START Input for this task

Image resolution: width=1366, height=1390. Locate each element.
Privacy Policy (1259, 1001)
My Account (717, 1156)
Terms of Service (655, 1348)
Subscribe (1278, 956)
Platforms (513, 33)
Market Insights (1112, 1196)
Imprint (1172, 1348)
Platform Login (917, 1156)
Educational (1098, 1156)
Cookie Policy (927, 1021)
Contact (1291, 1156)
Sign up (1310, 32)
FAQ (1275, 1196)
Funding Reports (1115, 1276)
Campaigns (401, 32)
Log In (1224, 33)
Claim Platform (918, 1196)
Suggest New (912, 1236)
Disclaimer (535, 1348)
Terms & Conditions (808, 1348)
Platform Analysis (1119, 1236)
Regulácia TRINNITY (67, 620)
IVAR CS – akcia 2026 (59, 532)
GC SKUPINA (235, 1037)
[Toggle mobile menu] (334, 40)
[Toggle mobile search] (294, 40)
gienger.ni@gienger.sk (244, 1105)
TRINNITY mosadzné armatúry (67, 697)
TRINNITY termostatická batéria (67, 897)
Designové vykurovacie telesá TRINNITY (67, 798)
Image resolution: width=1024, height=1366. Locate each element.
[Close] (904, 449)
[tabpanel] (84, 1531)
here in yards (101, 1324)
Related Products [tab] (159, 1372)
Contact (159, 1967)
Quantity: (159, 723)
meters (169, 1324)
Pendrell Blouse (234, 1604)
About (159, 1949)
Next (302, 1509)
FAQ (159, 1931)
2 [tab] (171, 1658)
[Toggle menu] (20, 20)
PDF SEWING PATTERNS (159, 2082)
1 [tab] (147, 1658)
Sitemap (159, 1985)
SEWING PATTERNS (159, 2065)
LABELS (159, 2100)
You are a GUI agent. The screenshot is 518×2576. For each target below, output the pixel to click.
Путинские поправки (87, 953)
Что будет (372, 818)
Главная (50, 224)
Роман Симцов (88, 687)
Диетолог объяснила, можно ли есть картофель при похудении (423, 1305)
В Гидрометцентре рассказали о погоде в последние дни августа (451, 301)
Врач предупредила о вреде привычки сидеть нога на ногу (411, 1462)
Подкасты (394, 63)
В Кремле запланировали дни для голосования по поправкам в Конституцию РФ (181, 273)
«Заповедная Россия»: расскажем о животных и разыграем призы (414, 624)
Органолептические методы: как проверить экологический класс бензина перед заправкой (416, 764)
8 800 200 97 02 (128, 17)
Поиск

END Input for this task

- [Task objective]: Without altering a single word, transcribe the entries above.

- [Response to the exercise]:
Image resolution: width=1366, height=1390. Locate each element.
Privacy Policy (1259, 1001)
My Account (717, 1156)
Terms of Service (655, 1348)
Subscribe (1278, 956)
Platforms (513, 33)
Market Insights (1112, 1196)
Imprint (1172, 1348)
Platform Login (917, 1156)
Educational (1098, 1156)
Cookie Policy (927, 1021)
Contact (1291, 1156)
Sign up (1310, 32)
FAQ (1275, 1196)
Funding Reports (1115, 1276)
Campaigns (401, 32)
Log In (1224, 33)
Claim Platform (918, 1196)
Suggest New (912, 1236)
Disclaimer (535, 1348)
Terms & Conditions (808, 1348)
Platform Analysis (1119, 1236)
Regulácia TRINNITY (67, 620)
IVAR CS – akcia 2026 (59, 532)
GC SKUPINA (235, 1037)
[Toggle mobile menu] (334, 40)
[Toggle mobile search] (294, 40)
gienger.ni@gienger.sk (244, 1105)
TRINNITY mosadzné armatúry (67, 697)
TRINNITY termostatická batéria (67, 897)
Designové vykurovacie telesá TRINNITY (67, 798)
Image resolution: width=1024, height=1366. Locate each element.
[Close] (904, 449)
[tabpanel] (84, 1531)
here in yards (101, 1324)
Related Products [tab] (159, 1372)
Contact (159, 1967)
Quantity: (159, 723)
meters (169, 1324)
Pendrell Blouse (234, 1604)
About (159, 1949)
Next (302, 1509)
FAQ (159, 1931)
2 [tab] (171, 1658)
[Toggle menu] (20, 20)
PDF SEWING PATTERNS (159, 2082)
1 [tab] (147, 1658)
Sitemap (159, 1985)
SEWING PATTERNS (159, 2065)
LABELS (159, 2100)
You are a GUI agent. The screenshot is 518×2576. For each target below, output the pixel to click.
Путинские поправки (87, 953)
Что будет (372, 818)
Главная (50, 224)
Роман Симцов (88, 687)
Диетолог объяснила, можно ли есть картофель при похудении (423, 1305)
В Гидрометцентре рассказали о погоде в последние дни августа (451, 301)
Врач предупредила о вреде привычки сидеть нога на ногу (411, 1462)
Подкасты (394, 63)
В Кремле запланировали дни для голосования по поправкам в Конституцию РФ (181, 273)
«Заповедная Россия»: расскажем о животных и разыграем призы (414, 624)
Органолептические методы: как проверить экологический класс бензина перед заправкой (416, 764)
8 800 200 97 02 (128, 17)
Поиск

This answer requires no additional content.